◆ ÉPREUVE
Recopiez à l'identique le passage du texte sur la magie qui va de « Pour confondre ces » à « cet autre vers? », bornes incluses.

◆ SOURCE
-------

LA MAGIE EST IMPIE QUAND ELLE A POUR BASE LA PROTECTION DES ESPRITS MALINS.
Pour confondre ces pratiques de la magie, dont quelques hommes sont assez malheureux et assez impies pour tirer vanité, je ne veux d’autre témoin que l’opinion publique. Si en effet les opérations magiques sont l’ouvrage de divinités dignes d’adoration, pourquoi sont-elles si rudement frappées par la sévérité des lois ? Sont-ce les chrétiens qui ont fait ces lois ? Admettez que les maléfices des magiciens ne soient pas pernicieux au genre humain, pourquoi ces vers d’un illustre poète?
« J’en atteste les dieux et toi-même, chère soeur, et ta tête chérie c’est à regret que j’ai recours aux conjurations magiques.1»
Et pourquoi cet autre vers?
« Je l’ai vu transporter des moissons d’un champ dans un autre2 »

-------

◆ DONNÉES FOURNIES
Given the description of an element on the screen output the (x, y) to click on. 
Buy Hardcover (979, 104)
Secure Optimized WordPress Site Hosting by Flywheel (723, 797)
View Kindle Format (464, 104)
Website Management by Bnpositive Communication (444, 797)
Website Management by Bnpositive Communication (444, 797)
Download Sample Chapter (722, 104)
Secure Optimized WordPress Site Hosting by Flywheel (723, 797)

-------

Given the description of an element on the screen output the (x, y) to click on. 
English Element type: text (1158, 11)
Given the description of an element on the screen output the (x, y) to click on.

-------

◆ LA RÉPONSE
Pour confondre ces pratiques de la magie, dont quelques hommes sont assez malheureux et assez impies pour tirer vanité, je ne veux d’autre témoin que l’opinion publique. Si en effet les opérations magiques sont l’ouvrage de divinités dignes d’adoration, pourquoi sont-elles si rudement frappées par la sévérité des lois ? Sont-ce les chrétiens qui ont fait ces lois ? Admettez que les maléfices des magiciens ne soient pas pernicieux au genre humain, pourquoi ces vers d’un illustre poète?
« J’en atteste les dieux et toi-même, chère soeur, et ta tête chérie c’est à regret que j’ai recours aux conjurations magiques.1»
Et pourquoi cet autre vers?